For years, businesses have known that the cloud can substantially reduce the time and resources needed to achieve a desired business outcome. Do you want advanced security features? Email filtration that accommodates HIPAA requirements? These expert-level features require technical understanding, as well as instantaneous reaction to changes in the landscape of regulation and security. And the cloud brings them for a modest price point, particularly when compared to performing these services, in-house.
The major strategic benefits to taking business action in the cloud versus on-premise are cost, flexibility, scalability and time-to-execute. With these advantages in place, an individual or small business can turn on a dime and jump into a new line of business within days. Powering these maneuvers are Infrastructure as a Service (IaaS), which can be setup and operational in a matter of hours. This allows businesses to take business ideas to market without incurring an upfront cost, and spend in accordance with the resources they actually use. Low risk, big potential payoff. Here’s the thing.
Innovators salivate whenever we talk about the cloud; they run after us like we have nirvana in our back pocket. So we always temper that vast potential with a grain of salt.

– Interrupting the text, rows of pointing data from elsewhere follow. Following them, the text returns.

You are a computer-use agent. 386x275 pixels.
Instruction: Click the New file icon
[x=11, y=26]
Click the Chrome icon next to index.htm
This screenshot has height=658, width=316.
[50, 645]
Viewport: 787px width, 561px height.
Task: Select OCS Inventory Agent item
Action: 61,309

The practical application of the cloud is often more involved and messy than the theoretical applicability. Companies who jump into the cloud without outside consultation can experience unexpected costs when they adopt cloud services. It all looks so easy, but merging cloud functionality with business operations is probably trickier than you expect.
Enterprises lose some profits when they jump and miss. For small businesses, unexpected costs can cripple golden business opportunities.
That’s why we help our clients strategically set up their services. We can give them a reasonable expectation of the costs that lay ahead and customize the most appropriate solution for the project. Setup is professional, streamlined, and built for success.
Moral of the Story
The difference between the winners and losers in the cloud is made in a thimbleful of planning, and the ability to ask for outside help.